TO DO
Look through the entries for the string "Open", and copy each line that holds it.

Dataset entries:
====
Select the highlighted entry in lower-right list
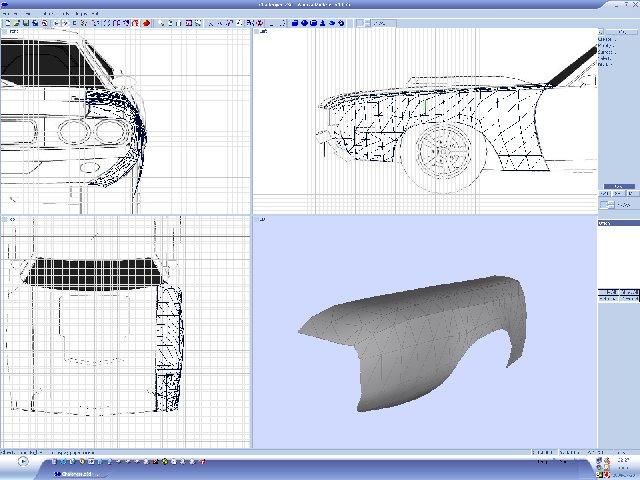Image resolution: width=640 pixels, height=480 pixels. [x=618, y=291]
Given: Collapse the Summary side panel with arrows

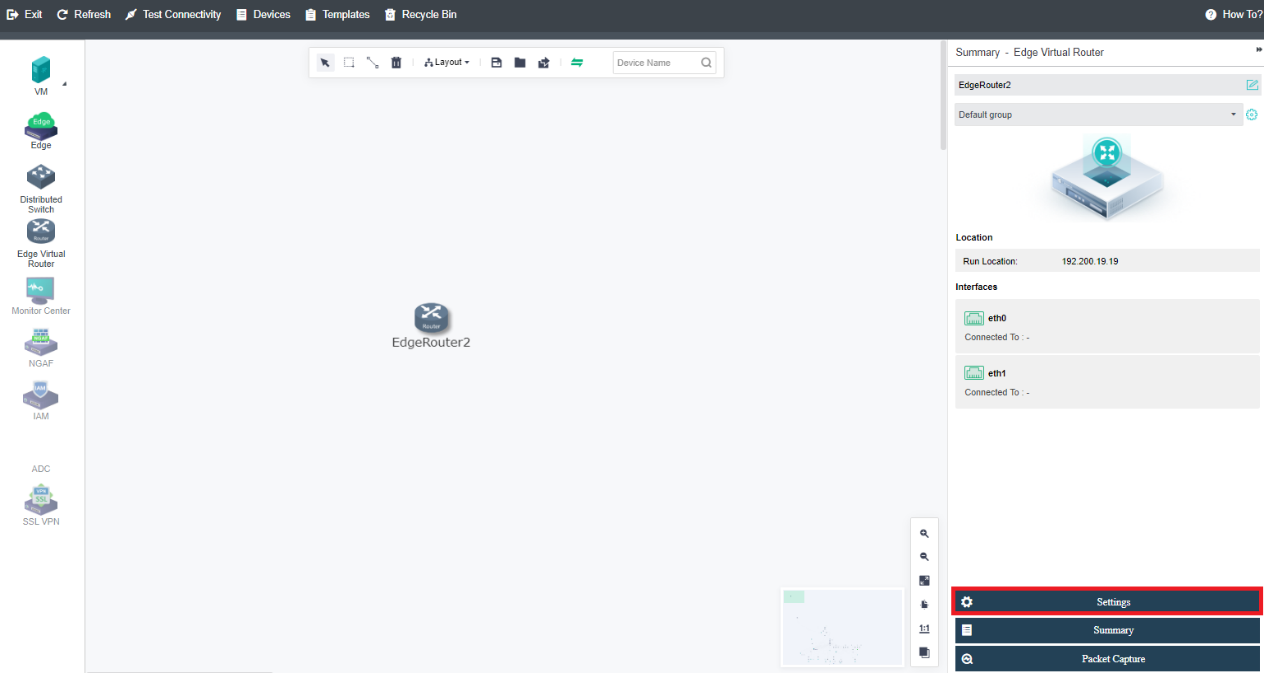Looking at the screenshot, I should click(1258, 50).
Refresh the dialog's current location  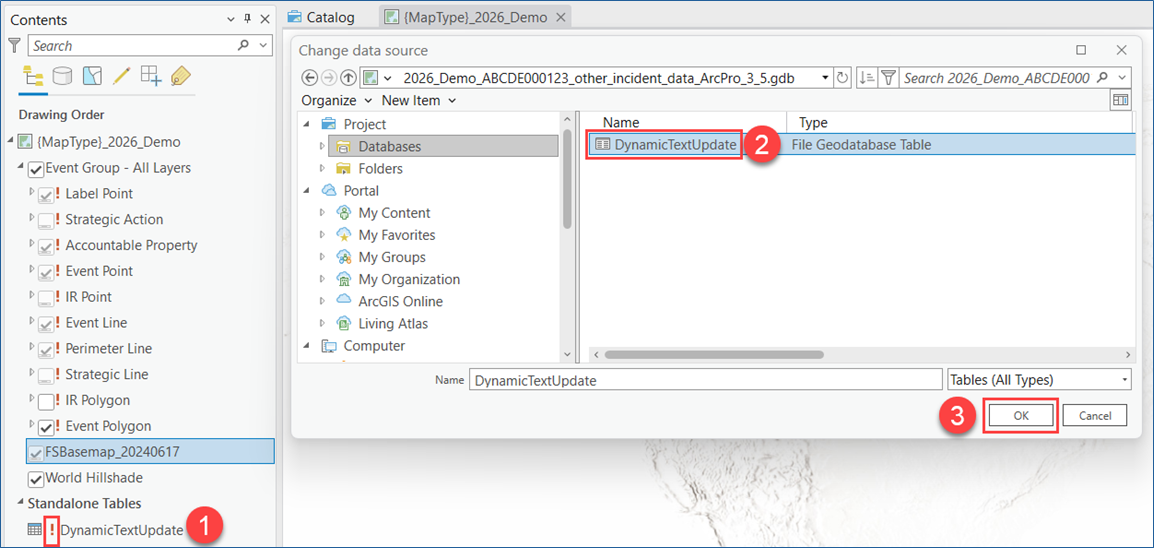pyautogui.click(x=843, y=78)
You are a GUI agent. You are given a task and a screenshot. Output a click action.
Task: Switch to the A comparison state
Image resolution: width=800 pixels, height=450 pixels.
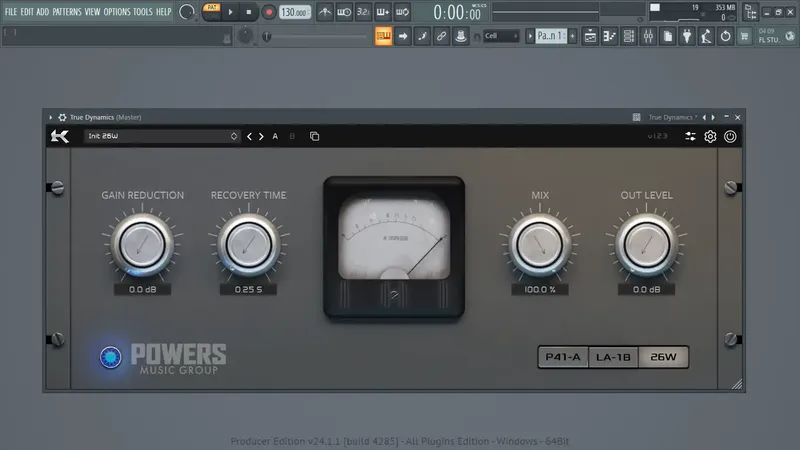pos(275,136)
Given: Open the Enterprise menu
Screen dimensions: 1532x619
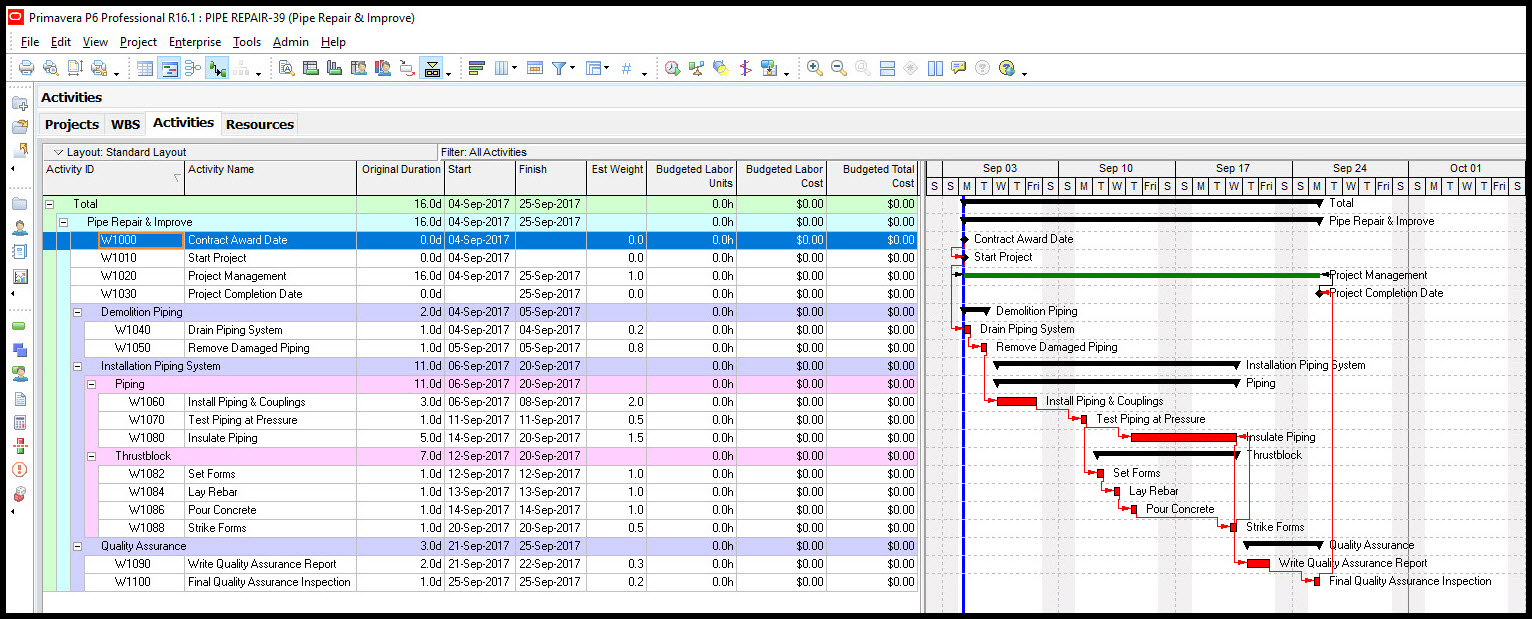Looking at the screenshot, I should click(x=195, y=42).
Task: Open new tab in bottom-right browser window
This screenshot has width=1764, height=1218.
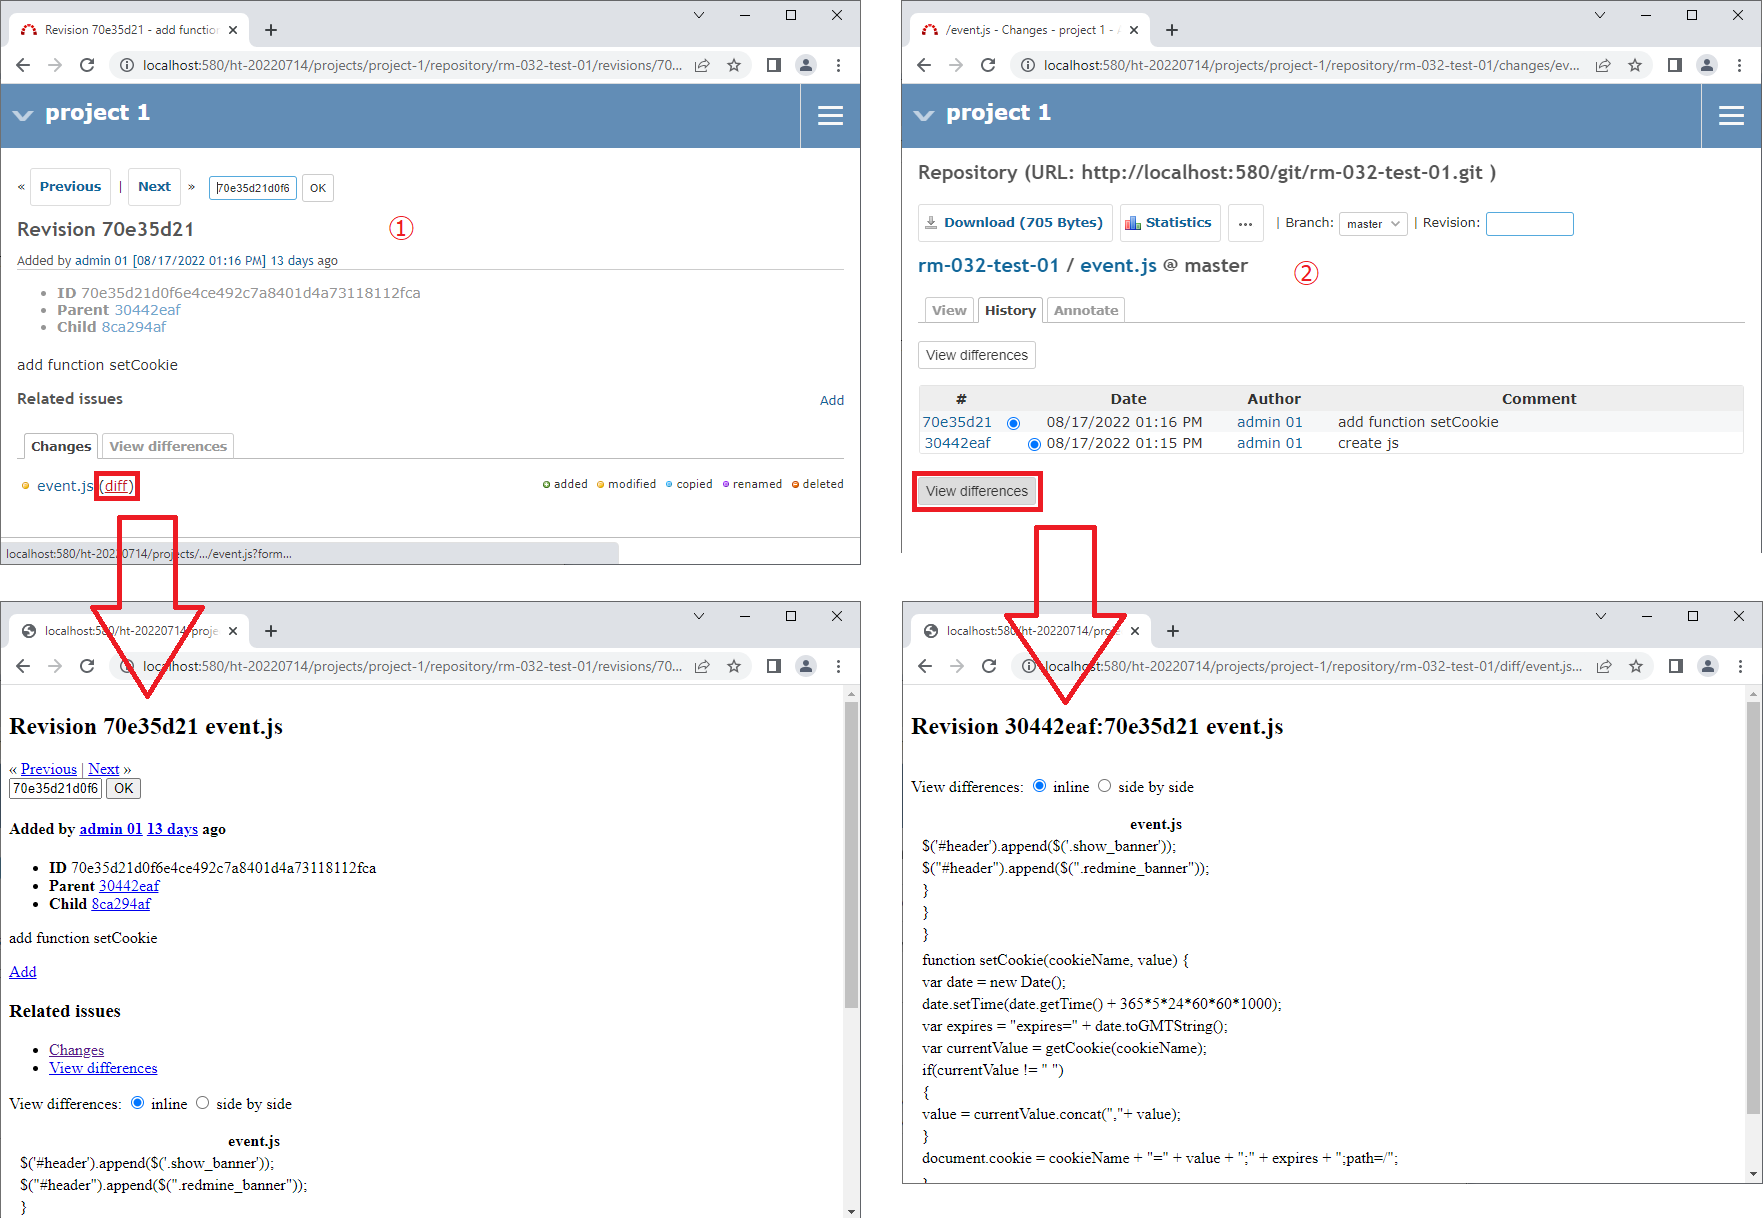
====
ANSWER FOR THIS EXERCISE
Given: Open the Enterprise menu
Task: Open new tab in bottom-right browser window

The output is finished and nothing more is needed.